Así que allí estaba Grover, ya sabes, aquella mañana, mirando por la ventana en dirección al río y a las granjas. Porque imagino que nunca había visto unas granjas como aquéllas. Y todavía recuerdo cómo lo contemplaba todo pegado a la ventana, con su pelo negro, sus ojos del color de la brea y la marca de nacimiento en el cuello. Tu hermano y tú fuisteis los únicos morenos de piel que tuve. Los otros me salieron muy blancos y con el pelo gris como el padre. Pero tu hermano y tú os parecíais a los de Pentland, la piel más oscura, la tez oscura de Alexander... y el aspecto de los de Pentland. Tú eres la viva imagen de tu tío Lee, pero Grover era el más oscuro de los dos.

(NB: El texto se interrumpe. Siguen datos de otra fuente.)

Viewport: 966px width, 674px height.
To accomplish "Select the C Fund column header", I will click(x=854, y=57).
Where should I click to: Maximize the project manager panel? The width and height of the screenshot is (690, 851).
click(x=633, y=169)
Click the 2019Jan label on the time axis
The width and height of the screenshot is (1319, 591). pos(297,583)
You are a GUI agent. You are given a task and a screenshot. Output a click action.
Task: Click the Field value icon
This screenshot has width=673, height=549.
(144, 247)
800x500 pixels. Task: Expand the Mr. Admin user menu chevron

Y entonces se sentó al lado de aquel caballero y se puso a mirar por la ventana. Y luego se volvió para hacerle al caballero toda clase de preguntas: qué árboles eran aquéllos, qué crecía allí, de qué tamaño eran las granjas. Toda clase de preguntas que el caballero iba contestando, hasta que yo dije: «¡Basta, Grover! No deberías hacer tantas preguntas. Deja de molestar». Me preocupaba, ya sabes, que el chico estuviera importunándolo con tantas preguntas.
El caballero echó la cabeza hacia atrás y soltó una gran carcajada. No sabía quién era, nunca supe su nombre, pero era un hombre apuesto y le había tomado mucha simpatía a Grover. Así que echó la cabeza hacia atrás y se rió y dijo: «No se preocupe por el chico, no pasa nada... No me molesta ni una pizca, y si puedo responder a sus preguntas lo haré. Y si no puedo, se lo haré saber». Y puso su brazo sobre los hombros de Grover. «No se preocupe por el chico. No me molesta ni una pizca.»
Y todavía puedo recordar su aspecto, con sus ojos negros, su pelo negro y la marca de nacimiento en el cuello. Tan grave, tan serio, tan pensativo, como si estuviera mirando por la ventana todos aquellos manzanos, las granjas, los establos, las casas y los huertos, asimilándolo todo porque le parecía, me imagino, tan extraño y nuevo.
Hijo, hijo mío, fue hace tanto tiempo, pero cuando vuelvo a escuchar ese nombre todo regresa como si hubiera ocurrido ayer. Y la vieja herida se abre. Lo puedo ver tal como era, tal como resplandecía aquella mañana en que viajamos por Indiana, al lado del río, de camino a la Exposición Universal.